A recent visit to Norway by government advisors investigated that country’s recycling scheme, which is led by the drinks manufacturing industry. This has been successful in increasing the levels of plastic recycling to 97 percent, and it is thought to be likely that Britain could adopt a similar system.
The problem of plastic waste in the UK has grown worse since China stopped taking foreign waste earlier in the year. Prior to this, China had accepted around 500,000 tons of waste plastic each year from the UK.
Norway’s method of promoting plastic recycling appears to be highly cost-effective and simple. It works in a similar way to the old bottle deposit systems for glass bottles that were used throughout Europe in the past. This system was discontinued by many countries as glass bottles were increasingly replaced by plastic, but Norway transferred the deposit system to the new plastic bottles.
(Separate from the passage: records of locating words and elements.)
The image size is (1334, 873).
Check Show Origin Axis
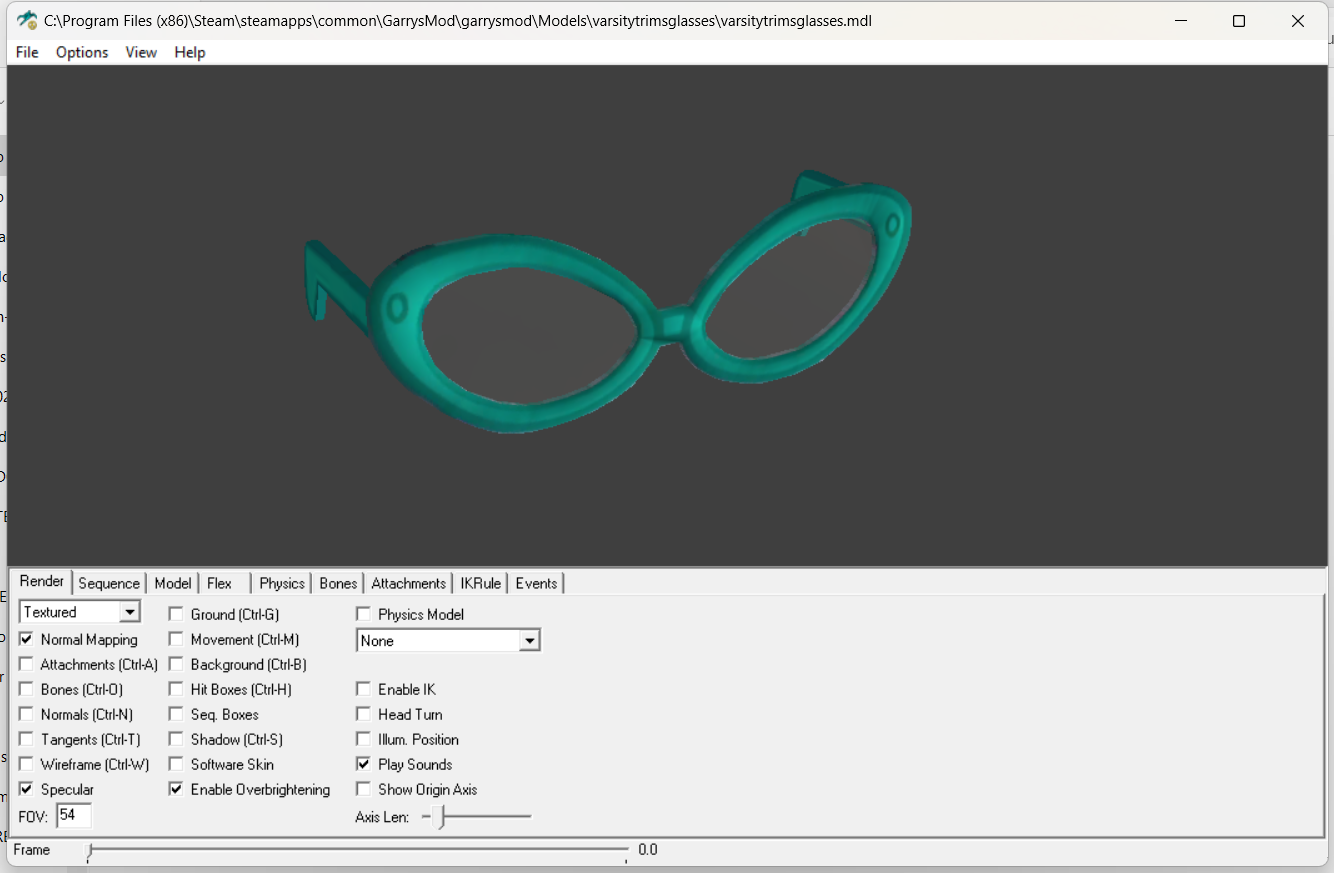click(x=363, y=789)
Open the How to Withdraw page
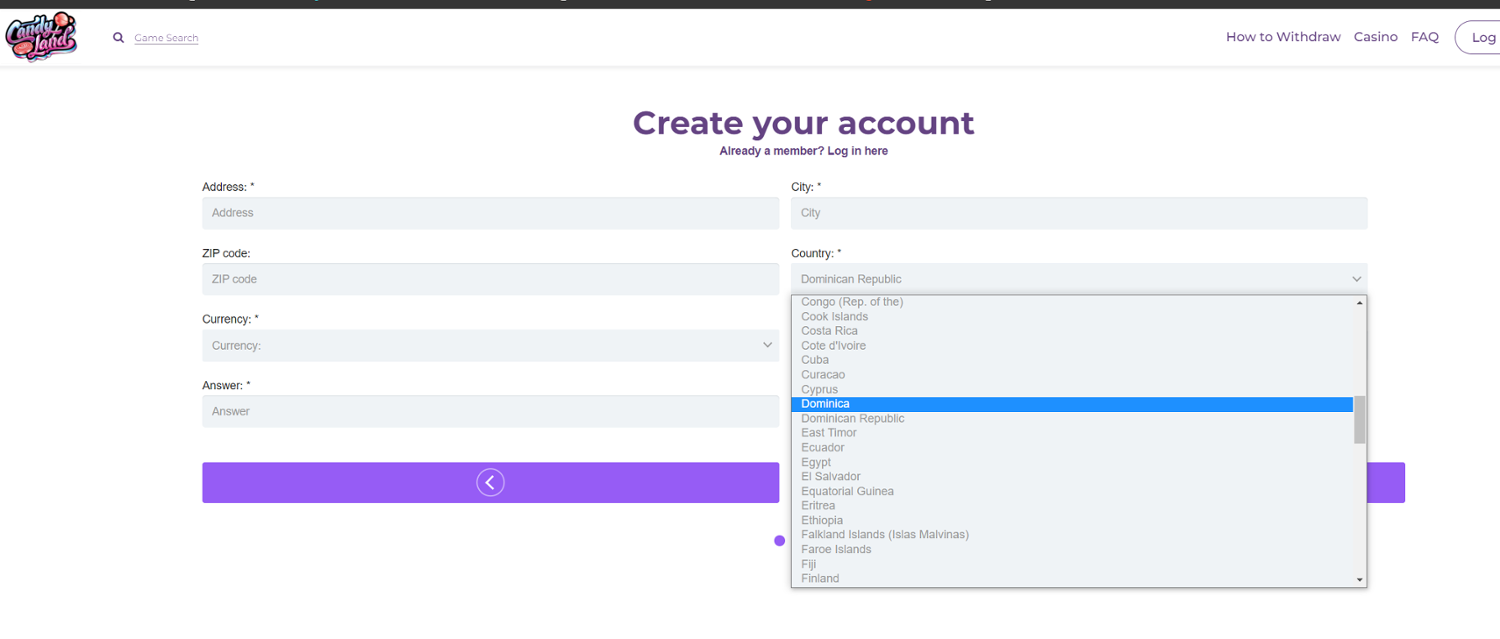The image size is (1500, 639). tap(1283, 37)
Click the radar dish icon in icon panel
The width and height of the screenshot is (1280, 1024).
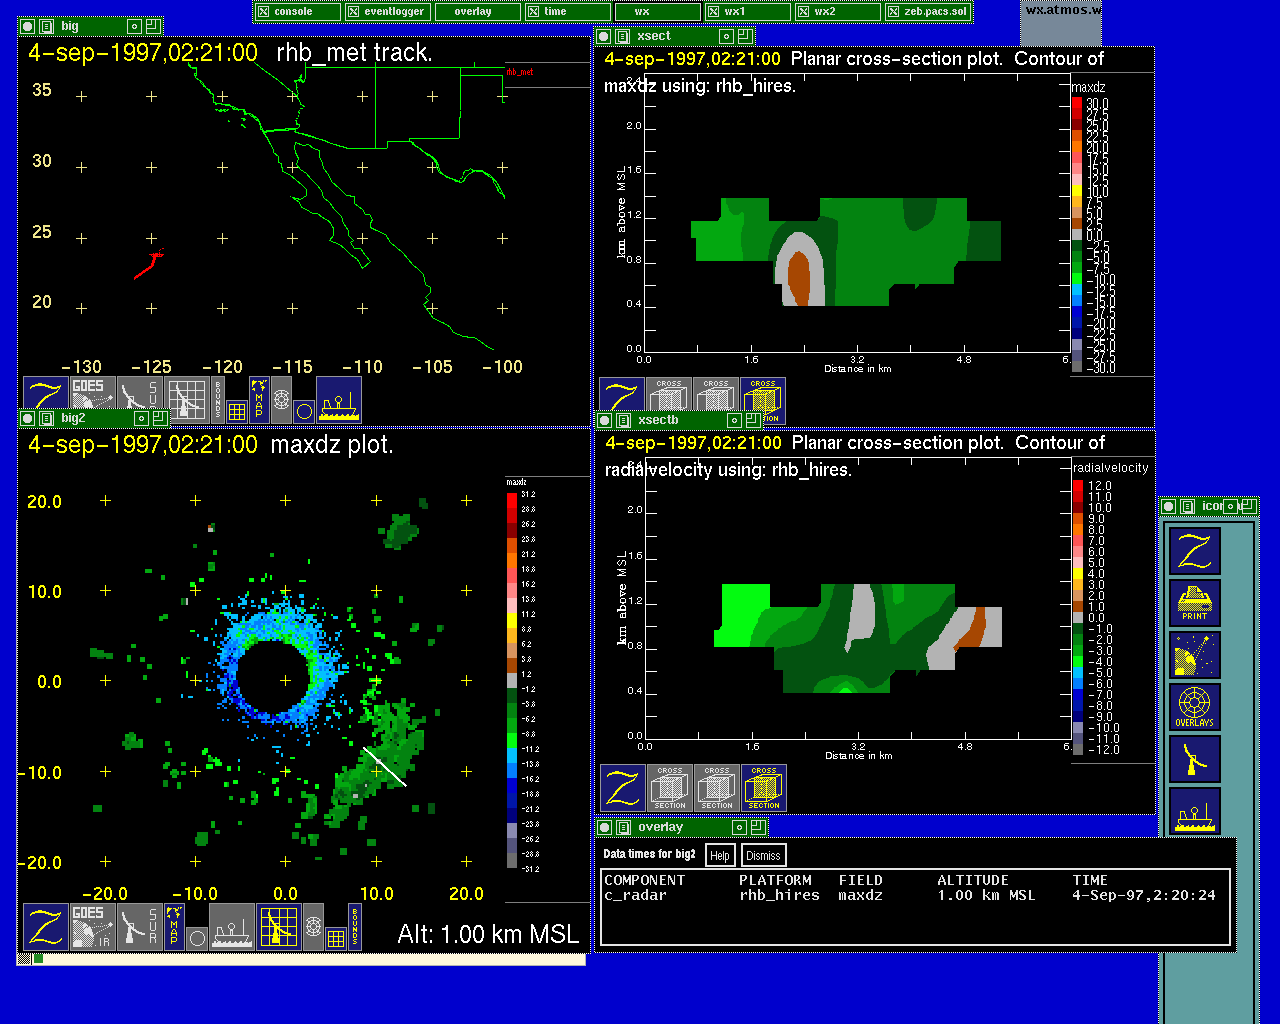(1195, 759)
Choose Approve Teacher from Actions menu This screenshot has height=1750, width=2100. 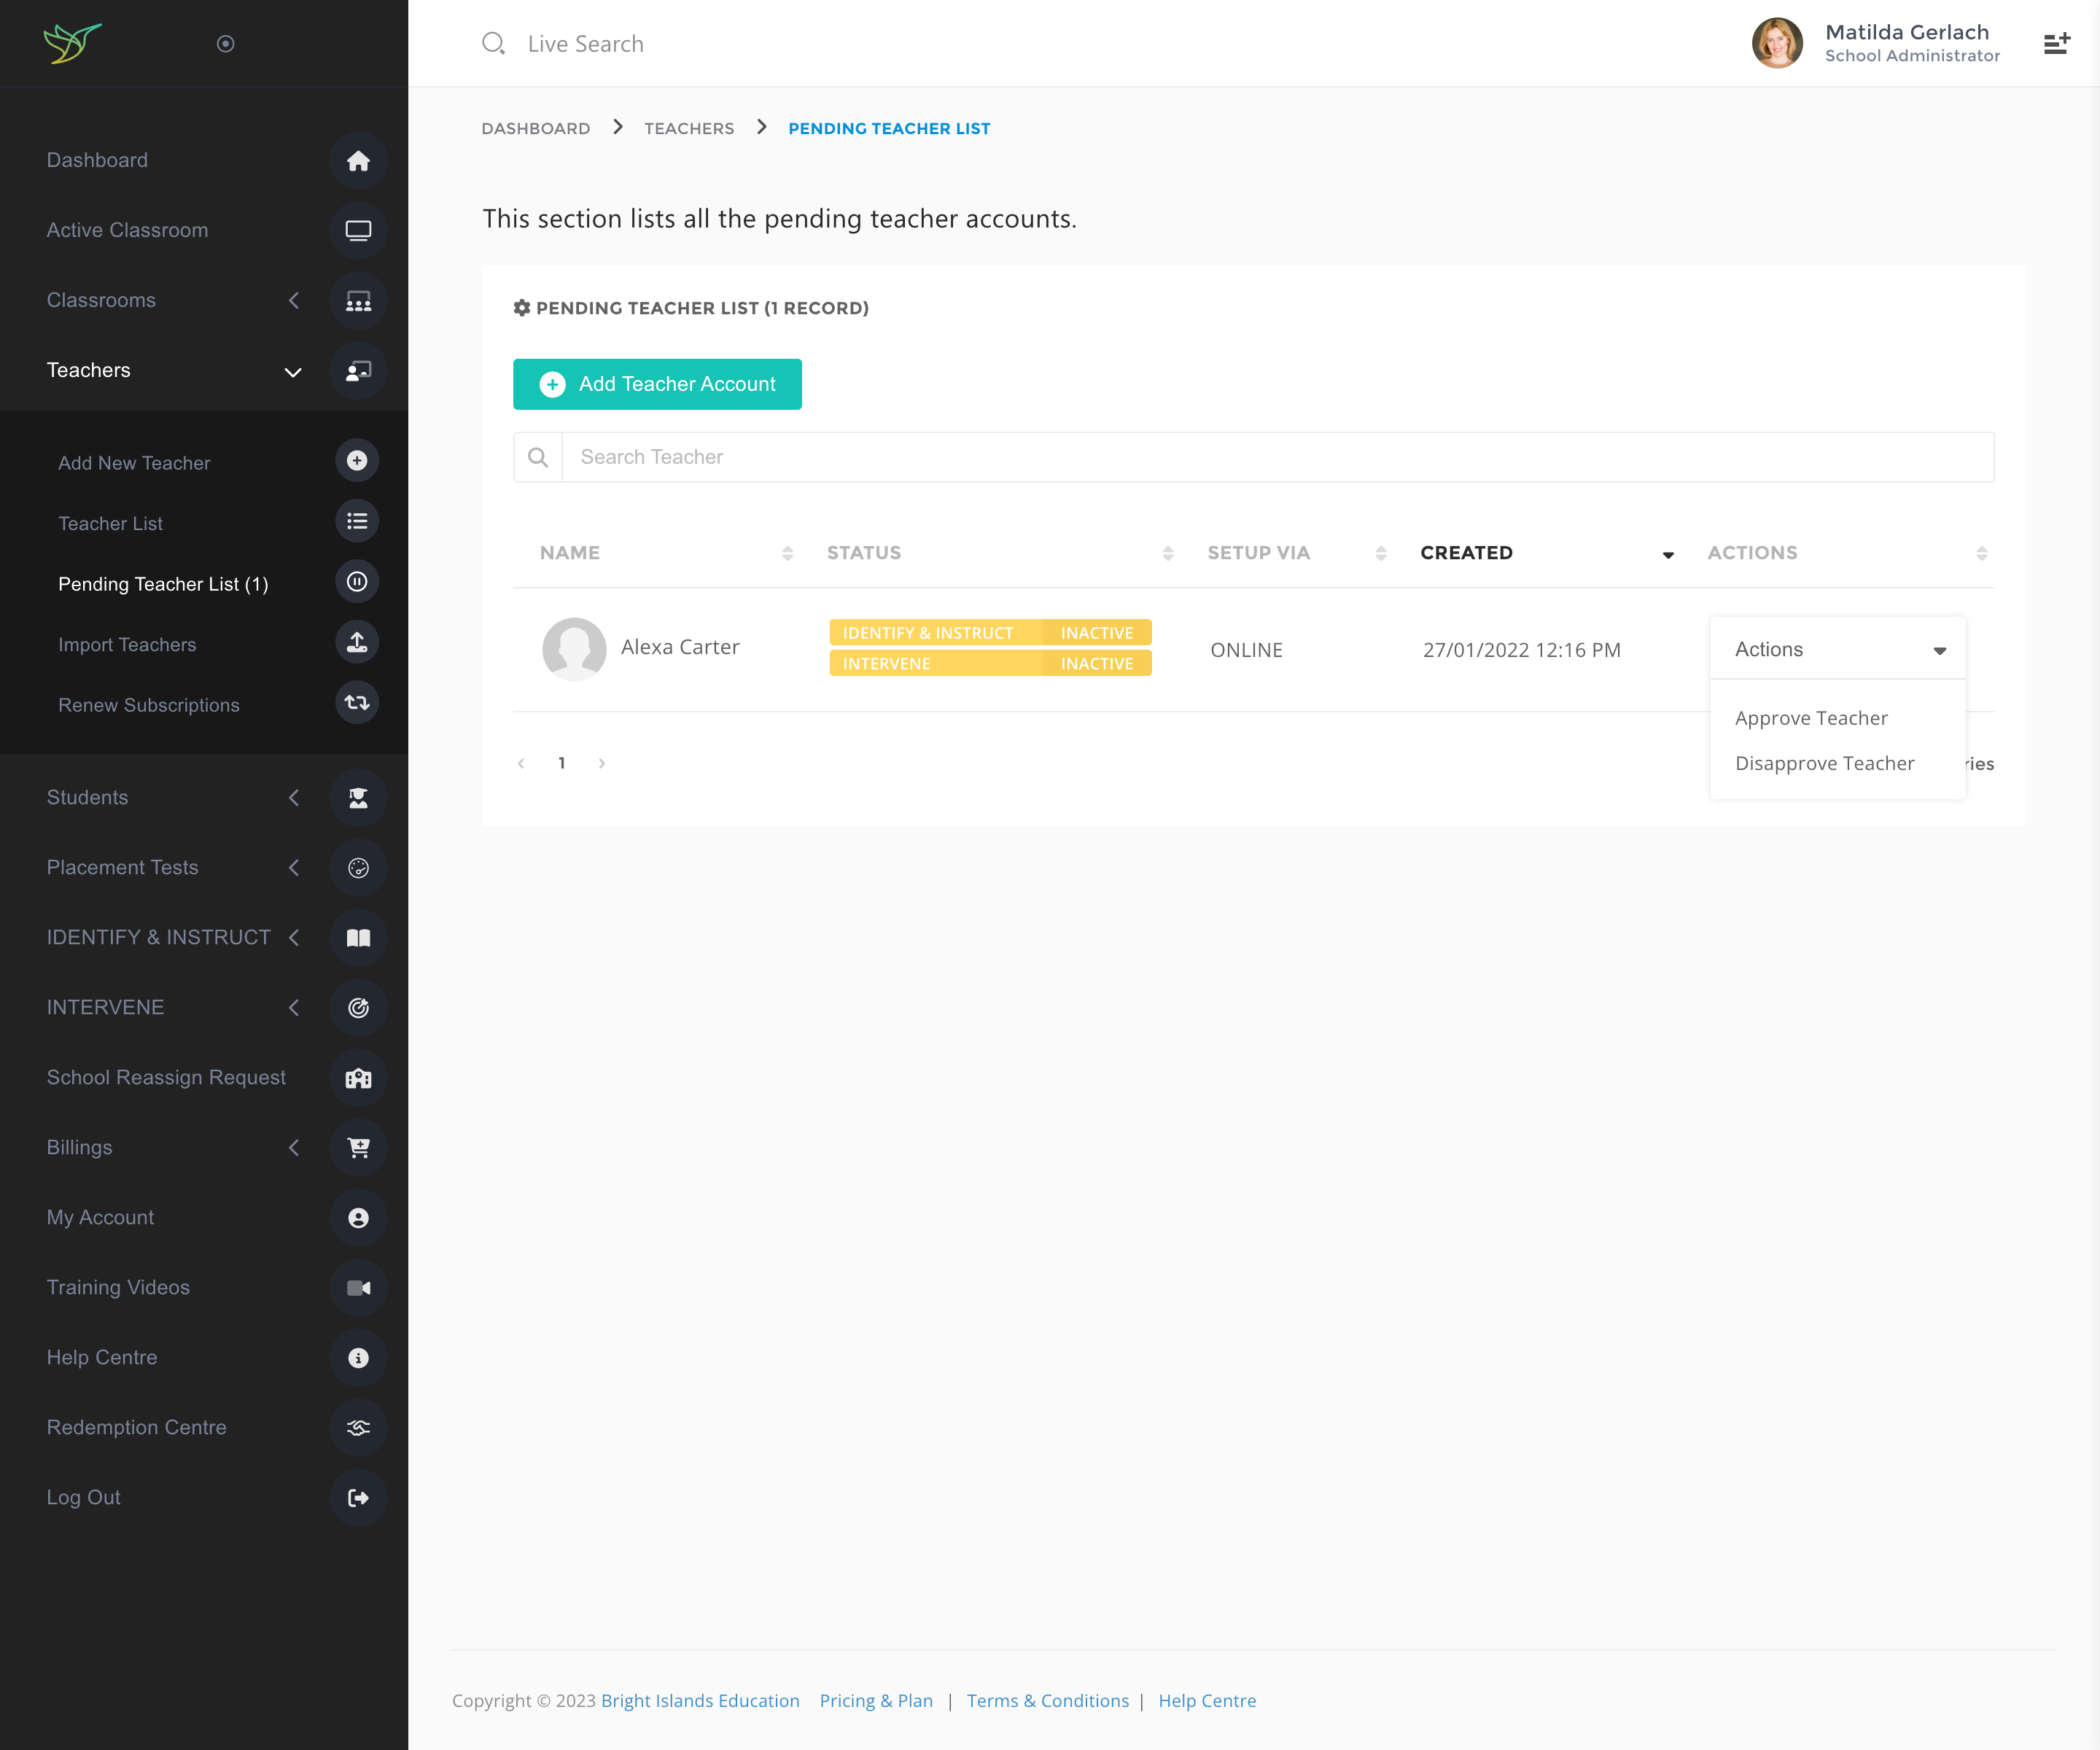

The deposit system works as follows. Consumers are charged a small additional amount on each bottle and this deposit is refunded to them when the bottle is returned. Bottles can be returned via a recycling machine or directly to the shop. In Norway, the charge is 1 Norwegian Kroner (9 pence) for a 500ml standard bottle and a 2.5 Norwegian Kroner deposit (23 pence) is charged on larger bottles. Recycling machines are often sited in supermarkets and they work by reading the barcode of the returned bottle. Customers are normally given vouchers in return for recycling the bottles. Shops that accept the bottles for recycling are paid a small handling fee. Funding for the scheme is partly from unclaimed deposits and the manufacturers of the drinks pay the remainder.
The working party from the UK government is expected to cite Norway’s answer to the increasing mountain of plastic waste as an effective solution that could be adopted elsewhere.
It is only in the last sixty to seventy years that the use of modern plastics has become so widespread. Almost all the plastic that has ever been produced is still in existence in some form. A study carried out in 2017 estimated that around seventy percent of this plastic is now totally useless waste that is in either landfill sites or remains in the environment.
The United Nations stated at the end of 2017 that irreparable damage now threatens marine life and that we are experiencing a “planetary crisis”.